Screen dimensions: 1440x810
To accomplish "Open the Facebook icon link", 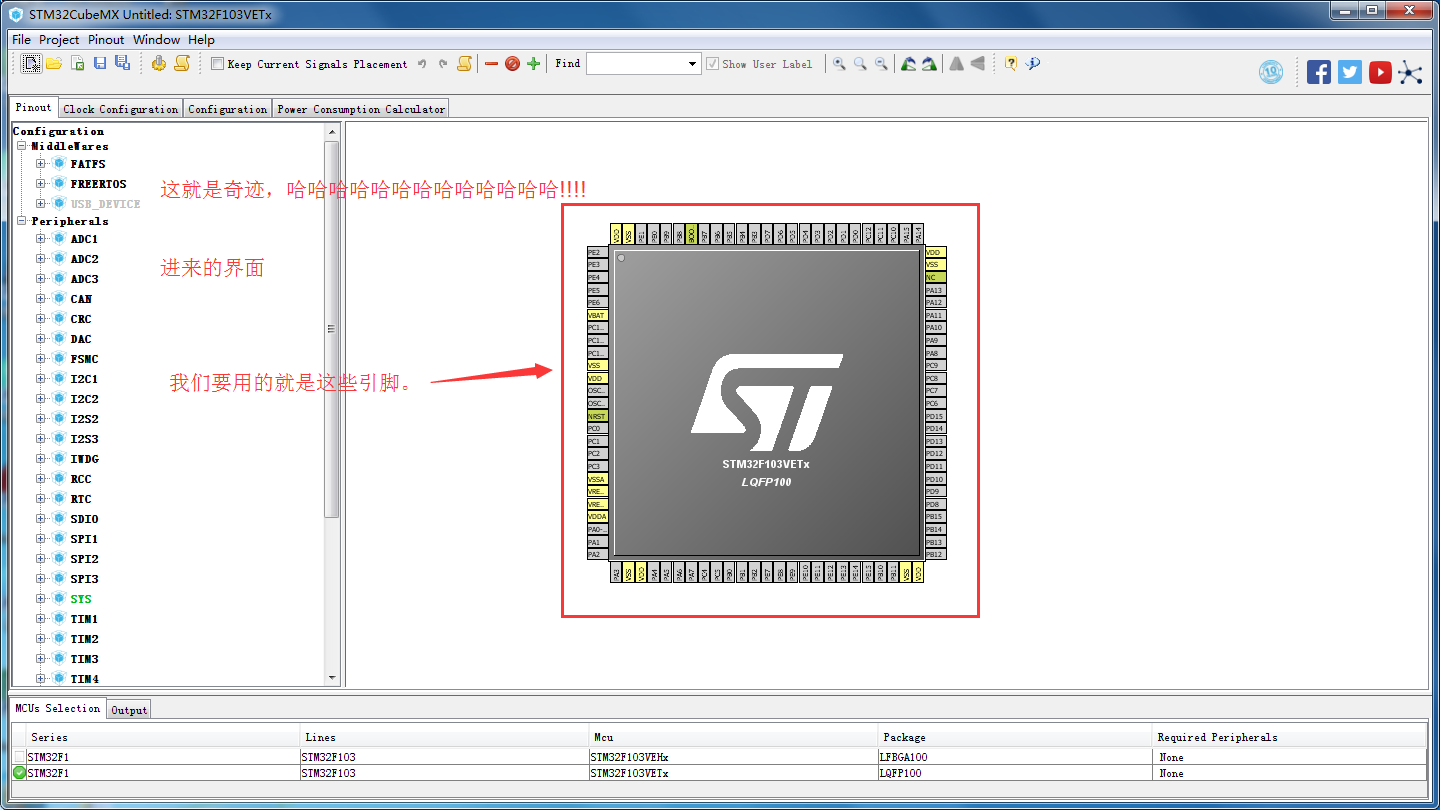I will click(1319, 72).
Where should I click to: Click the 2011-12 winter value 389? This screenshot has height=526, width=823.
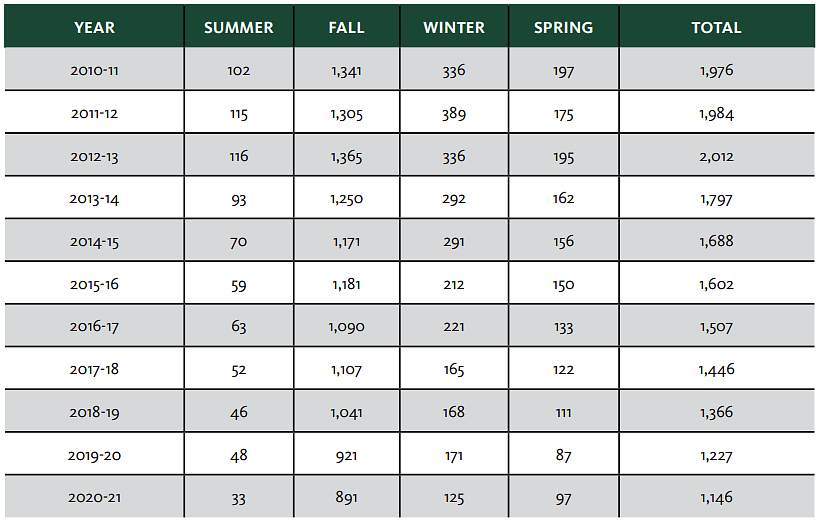[x=454, y=114]
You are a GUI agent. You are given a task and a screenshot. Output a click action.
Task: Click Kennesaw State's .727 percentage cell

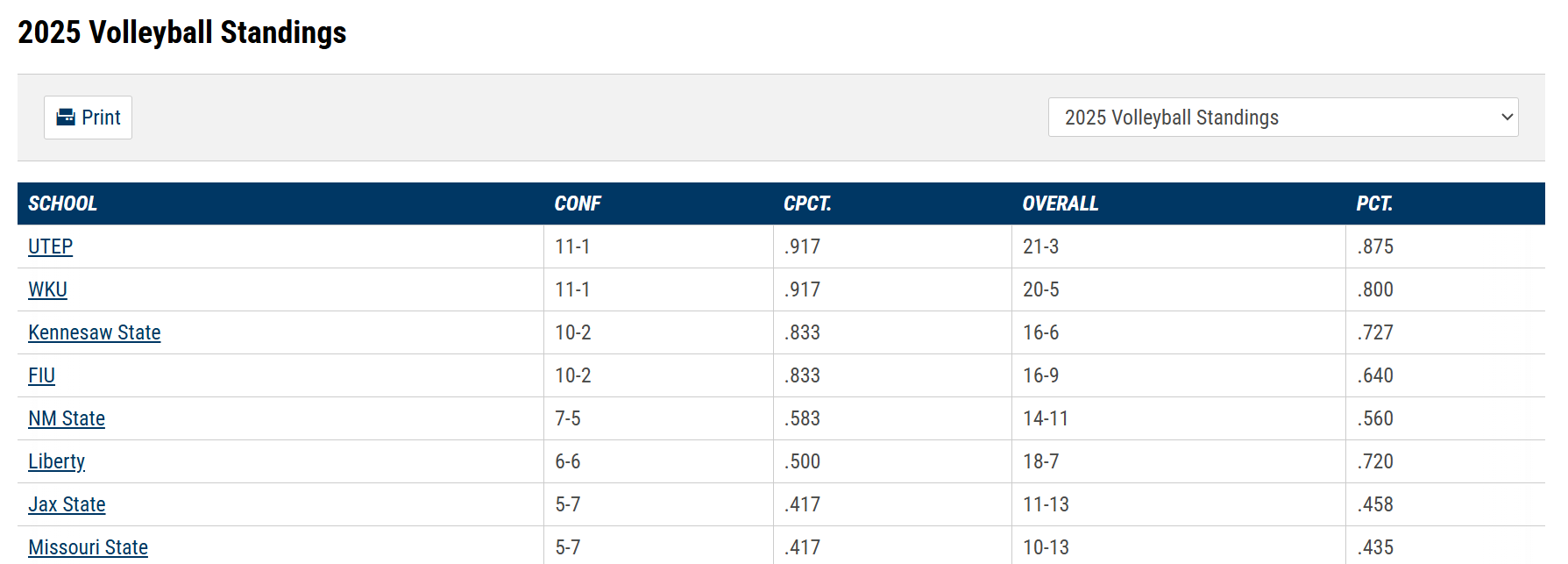[x=1375, y=332]
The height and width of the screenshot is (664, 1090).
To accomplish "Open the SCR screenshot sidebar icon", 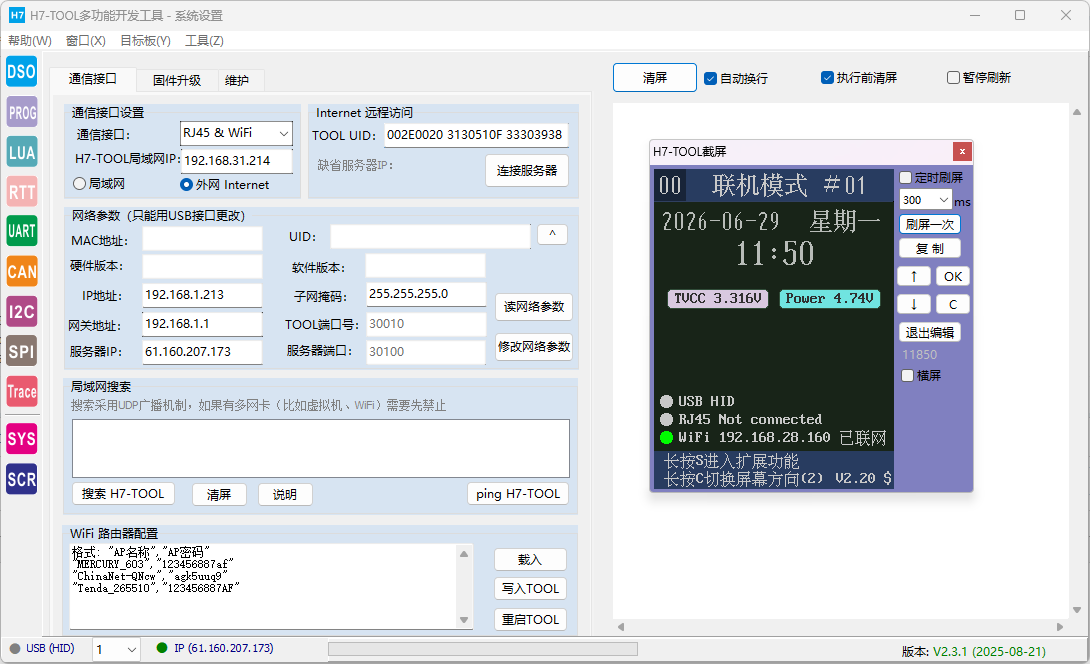I will (x=22, y=479).
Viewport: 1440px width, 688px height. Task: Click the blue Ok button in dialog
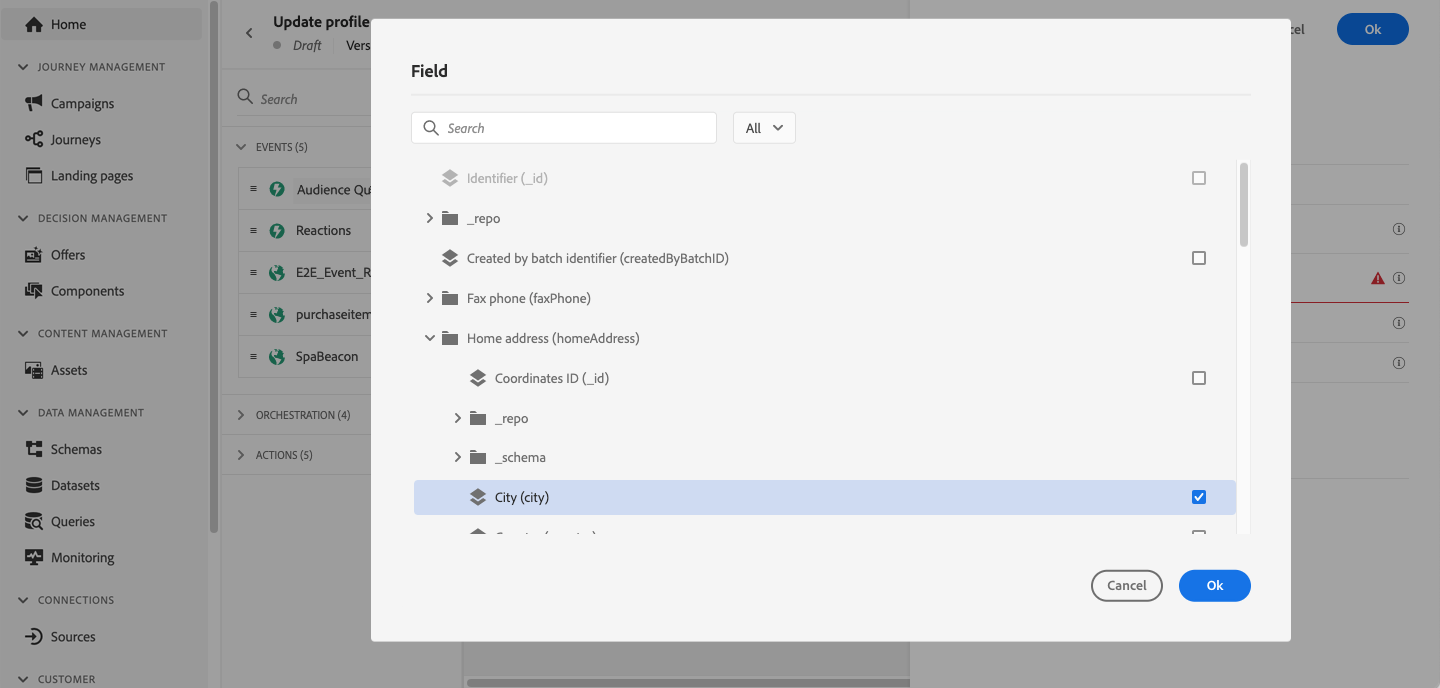coord(1215,585)
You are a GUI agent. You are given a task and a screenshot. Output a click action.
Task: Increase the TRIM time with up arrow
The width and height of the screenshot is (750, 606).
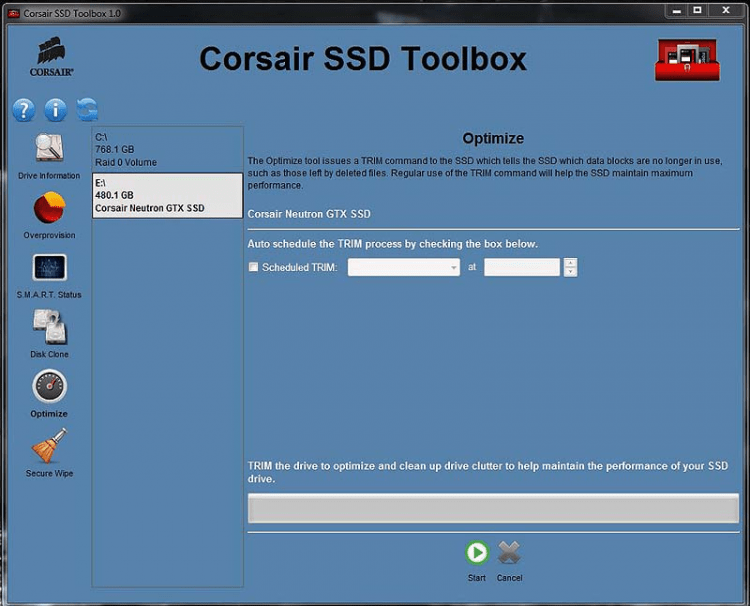click(x=570, y=263)
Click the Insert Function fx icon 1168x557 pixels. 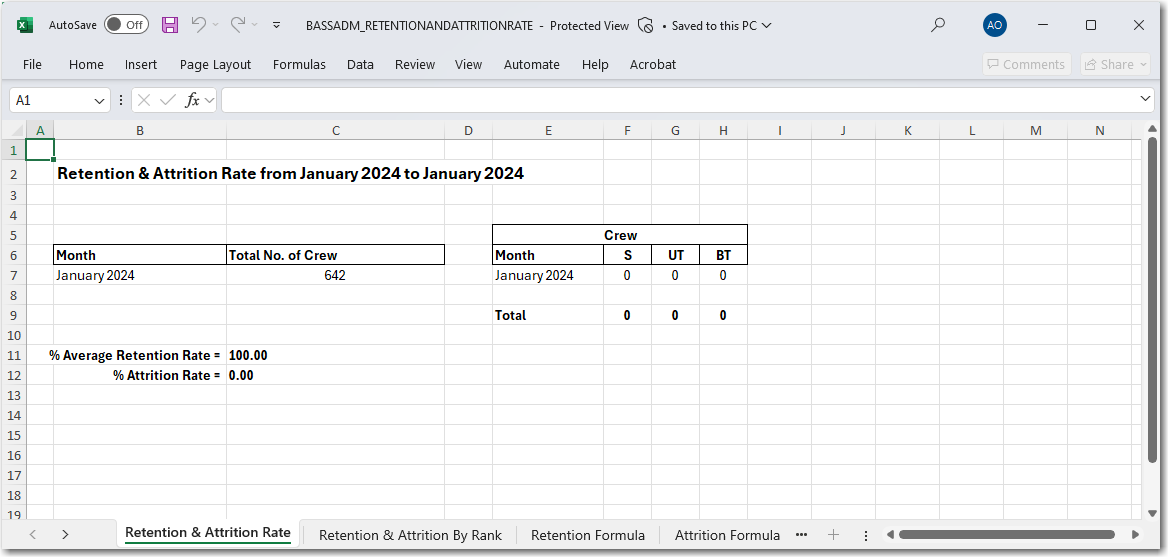193,100
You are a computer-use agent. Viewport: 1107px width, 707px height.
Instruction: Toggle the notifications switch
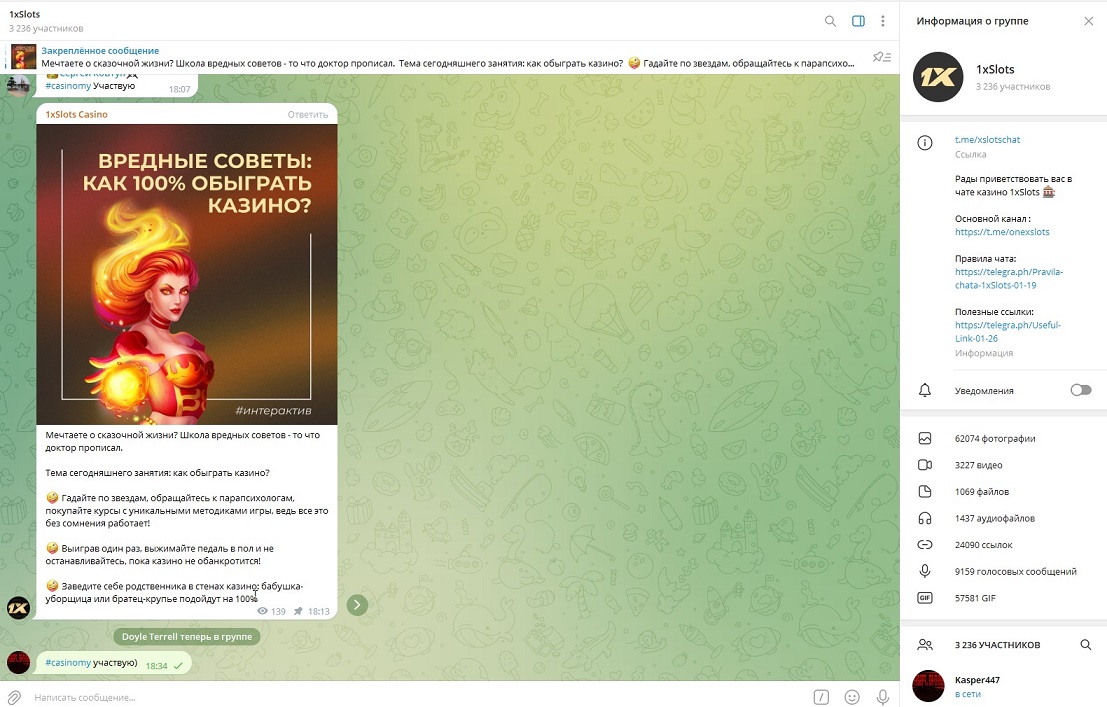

◆ Problem to solve
Pictures are to be left out; the answer must otherwise be exactly the lines from the one with "You are a computer-use" through the final line of the entries above, both included.

◆ Response below
You are a computer-use agent. Viewport: 1107px width, 707px height.
Instruction: Toggle the notifications switch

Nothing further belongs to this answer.